Rebuilding an entire large table for every daily update is impractical. dbt's insert_overwrite strategy replaces only the partitions that actually changed and leaves the rest untouched, cutting both the cost and the risk of each refresh.
That said, behavior and prerequisites vary by adapter. For the exam, know which adapters support it and what they require; in practice, explicitly control which partitions get rewritten.
Within dbt's incremental materialization, insert_overwrite is an update strategy that replaces only the specified partitions with the new result. It fits cases where upstream data for the current day (or a small window) gets replaced, and it is faster and cheaper than rebuilding the whole table.
The key point: the set of partitions to replace is determined explicitly by what the SELECT returns. Only partitions present in the model's query output are overwritten, so you narrow the range or keys inside the is_incremental() block.
Minimal dbt model configuration (conceptual)
{{ config(
materialized='incremental',
incremental_strategy='insert_overwrite',
partition_by={'field': 'ds', 'data_type': 'date'}
) }}
with src as (
select * from {{ ref('stg_events') }}
)
select
cast(event_time as date) as ds,
user_id,
count(*) as events
from src
{% if is_incremental() %}
where cast(event_time as date) >= current_date() -- e.g. current-day partition only
{% endif %}
group by 1,2insert_overwrite is an adapter-specific strategy. Plan to use it only on adapters listed in the official documentation.
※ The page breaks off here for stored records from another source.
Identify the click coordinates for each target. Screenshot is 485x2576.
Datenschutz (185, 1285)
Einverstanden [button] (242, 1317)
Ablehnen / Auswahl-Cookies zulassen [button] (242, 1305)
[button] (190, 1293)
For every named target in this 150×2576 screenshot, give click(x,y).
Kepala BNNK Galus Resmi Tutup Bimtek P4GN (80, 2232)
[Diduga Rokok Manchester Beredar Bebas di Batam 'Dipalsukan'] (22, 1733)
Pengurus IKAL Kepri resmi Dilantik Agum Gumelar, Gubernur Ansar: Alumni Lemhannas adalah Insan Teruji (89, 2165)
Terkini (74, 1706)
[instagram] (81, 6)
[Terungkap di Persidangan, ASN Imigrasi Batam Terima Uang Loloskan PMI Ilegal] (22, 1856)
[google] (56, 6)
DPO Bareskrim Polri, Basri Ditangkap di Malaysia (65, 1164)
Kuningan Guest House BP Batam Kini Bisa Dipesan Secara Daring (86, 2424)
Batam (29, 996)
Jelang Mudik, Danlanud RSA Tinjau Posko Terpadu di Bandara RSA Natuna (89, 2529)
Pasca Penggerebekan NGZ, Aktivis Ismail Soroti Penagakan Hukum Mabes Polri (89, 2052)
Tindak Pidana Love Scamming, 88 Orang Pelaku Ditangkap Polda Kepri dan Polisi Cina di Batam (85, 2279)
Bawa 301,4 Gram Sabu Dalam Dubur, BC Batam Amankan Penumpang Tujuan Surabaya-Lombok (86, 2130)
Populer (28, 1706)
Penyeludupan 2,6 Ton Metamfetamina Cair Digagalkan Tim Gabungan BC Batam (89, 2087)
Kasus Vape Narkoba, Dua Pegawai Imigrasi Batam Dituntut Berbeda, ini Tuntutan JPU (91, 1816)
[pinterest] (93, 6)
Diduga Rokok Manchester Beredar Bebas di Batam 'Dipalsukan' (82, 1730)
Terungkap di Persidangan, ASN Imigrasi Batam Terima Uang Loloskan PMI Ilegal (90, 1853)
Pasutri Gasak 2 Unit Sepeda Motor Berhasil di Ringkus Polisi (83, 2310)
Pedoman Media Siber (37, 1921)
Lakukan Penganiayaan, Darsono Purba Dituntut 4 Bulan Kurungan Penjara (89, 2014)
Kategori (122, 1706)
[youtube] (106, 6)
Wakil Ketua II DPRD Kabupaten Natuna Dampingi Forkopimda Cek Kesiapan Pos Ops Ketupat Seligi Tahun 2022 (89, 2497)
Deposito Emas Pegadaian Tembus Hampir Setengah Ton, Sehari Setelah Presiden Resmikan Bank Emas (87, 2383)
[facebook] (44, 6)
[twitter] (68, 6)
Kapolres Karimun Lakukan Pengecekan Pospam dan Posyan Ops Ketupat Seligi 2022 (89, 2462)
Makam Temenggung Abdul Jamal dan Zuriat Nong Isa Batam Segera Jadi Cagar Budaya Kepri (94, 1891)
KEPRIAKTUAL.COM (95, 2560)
At minimum, BigQuery and Spark/Databricks support INSERT OVERWRITE behavior on partitioned tables (see dbt Docs for details).
On Databricks/Spark, enable the session setting that controls partition overwrite granularity (dynamic partition overwrite). On BigQuery, the partitions returned by the query are the ones overwritten, atomically per DML statement.
| Adapter | insert_overwrite support in dbt | Required prerequisites (partitioning, etc.) | Atomicity guarantee |
|---|---|---|---|
| BigQuery | Supported | partition_by required (typically date/datetime/timestamp-based) | Atomic per statement |
| Databricks/Spark (Delta recommended) | Supported | partition_by required. Dynamic partition overwrite recommended. | Atomic via Delta ACID |
| Snowflake | Not supported (as a dedicated dbt strategy) | Use MERGE or delete+insert instead | MERGE is atomic within a transaction |
| Redshift | Not supported | Use MERGE / CTE-based upsert as an alternative | Depends on transaction control |
Enabling dynamic partition overwrite on Databricks/Spark
{{ config(
pre_hook=[
"SET spark.sql.sources.partitionOverwriteMode=dynamic"
]
) }}Deciding what to refresh is the heart of the design. In most cases you pick partitions based on the arrival range of upstream loads (e.g. the current day, the last N days, or the dates tied to detected change keys).
Only the partitions of the rows your SELECT returns are replaced, so scope the period inside the is_incremental() block and include deduplication or aggregation logic so a re-run yields the same result.
Flow of overwritten partitions (conceptual diagram)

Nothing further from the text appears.